Summarize the forum post on the Riemann-Lebesgue Lemma below in two sentences.
*** Opening of Passage provided ***
1. ## Riemann-Lebesgue

For this question I have to use the Riemann-Lebesgue Lemma to prove that...

$\displaystyle \lim_{N \rightarrow \infty} \int_{-\pi}^{\pi} \Bigg{(} \frac{1}{\sin(x/2)} - \frac{2}{x} \Bigg{)} \sin((N + 1/2)x) dx = 0$.

With the Riemann-Lebesgue Lemma lemma being...

If $\displaystyle g$ is an integrable function on $\displaystyle [-\pi, \pi]$, then $\displaystyle \lim_{|n| \rightarrow \infty} G(n) = 0.$.

Where $\displaystyle G(n) = \frac{-1}{2\pi} \int_{-\pi}^{\pi} g(x - (\pi/n))e^{-inx} dx$

Now I can do this question easily by expanding the brackets but I'm unsure as to how to apply the lemma as clearly expanding the brackets never uses that...

For this question I have to use the Riemann-Lebesgue Lemma to prove that...

$\displaystyle \lim_{N \rightarrow \infty} \int_{-\pi}^{\pi} \Bigg{(} \frac{1}{\sin(x/2)} - \frac{2}{x} \Bigg{)} \sin((N + 1/2)x) dx = 0$.

With the Riemann-Lebesgue Lemma lemma being...

If $\displaystyle g$ is an integrable function on $\displaystyle [-\pi, \pi]$, then $\displaystyle \lim_{|n| \rightarrow \infty} G(n) = 0.$.

Where $\displaystyle G(n) = \frac{-1}{2\pi} \int_{-\pi}^{\pi} g(x - (\pi/n))e^{-inx} dx$

Now I can do this question easily by expanding the brackets but I'm unsure as to how to apply the lemma as clearly expanding the brackets never uses
that...
*** Close of Passage provided ***
*** Opening of Dataset content ***
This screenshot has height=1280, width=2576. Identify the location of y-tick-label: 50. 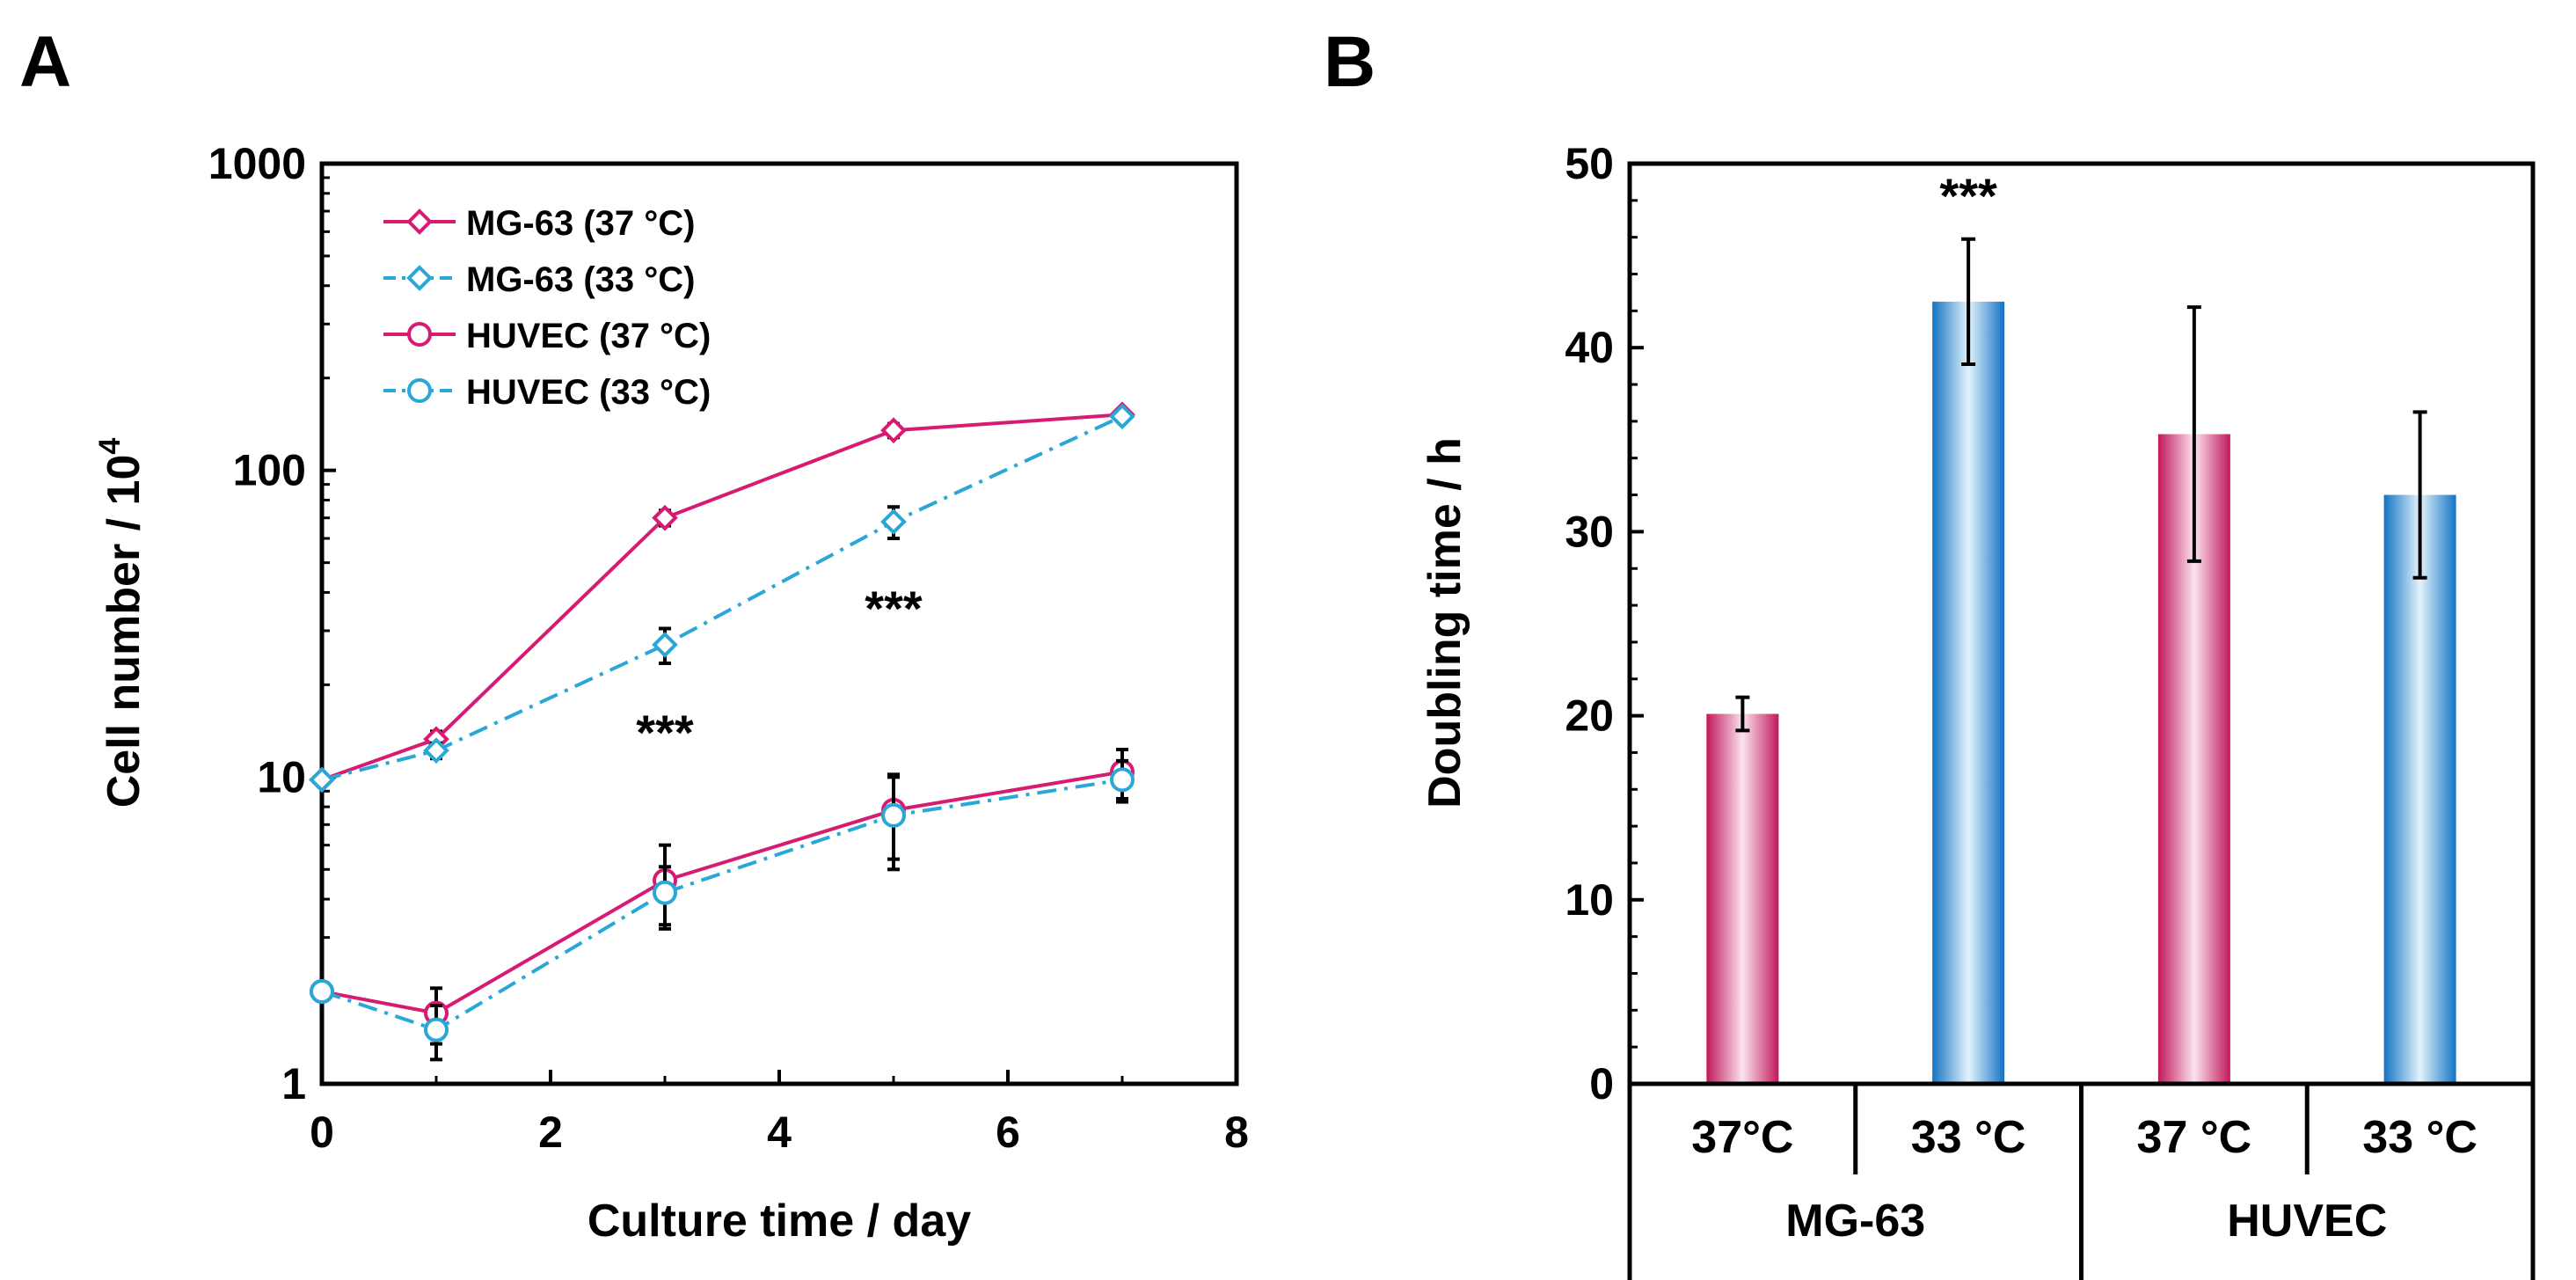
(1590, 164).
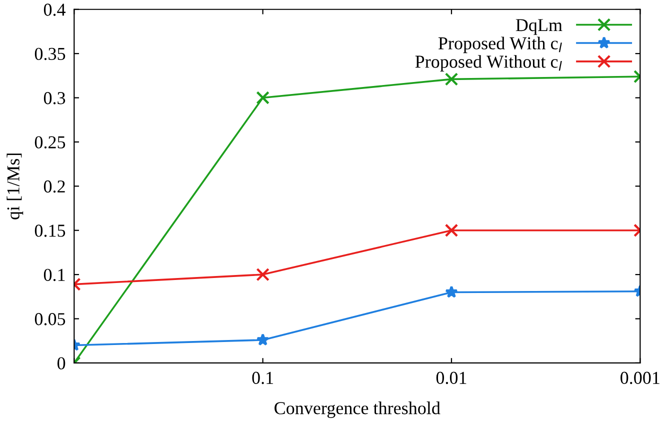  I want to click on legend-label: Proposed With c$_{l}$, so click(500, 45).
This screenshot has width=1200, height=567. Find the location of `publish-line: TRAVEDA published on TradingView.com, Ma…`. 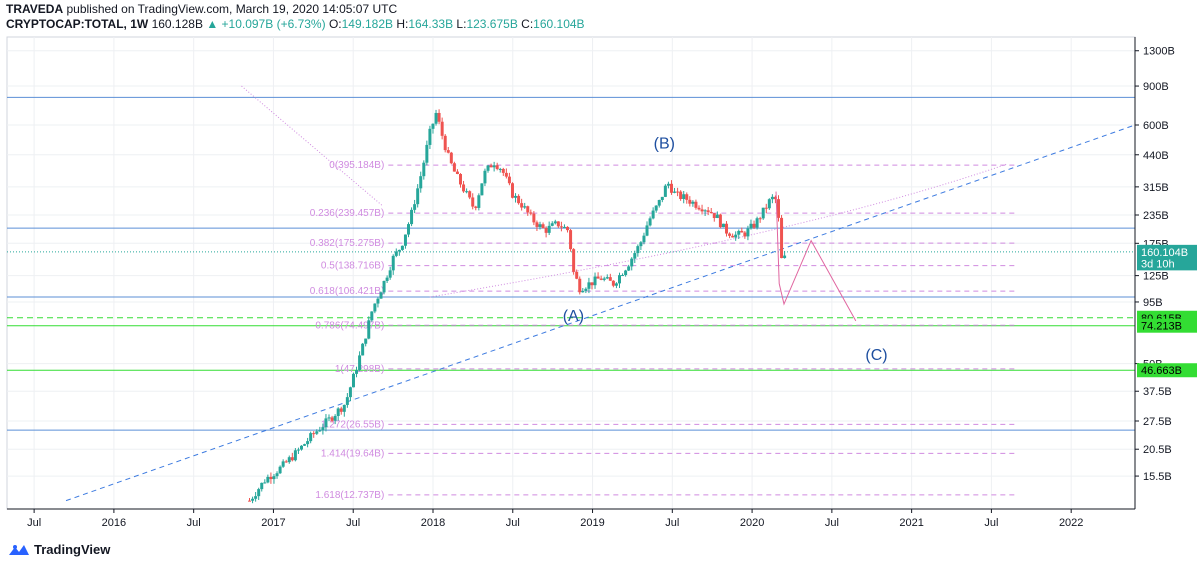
*** Close of Dataset content ***
Response: The poster is asked to use the Riemann-Lebesgue Lemma, which says that G(n) tends to zero as |n| grows for any function g integrable on [-π, π], to prove that a certain integral involving sin((N + 1/2)x) tends to zero as N goes to infinity. The poster can solve the problem easily by expanding the brackets but is unsure how to apply the lemma, because that approach never uses it.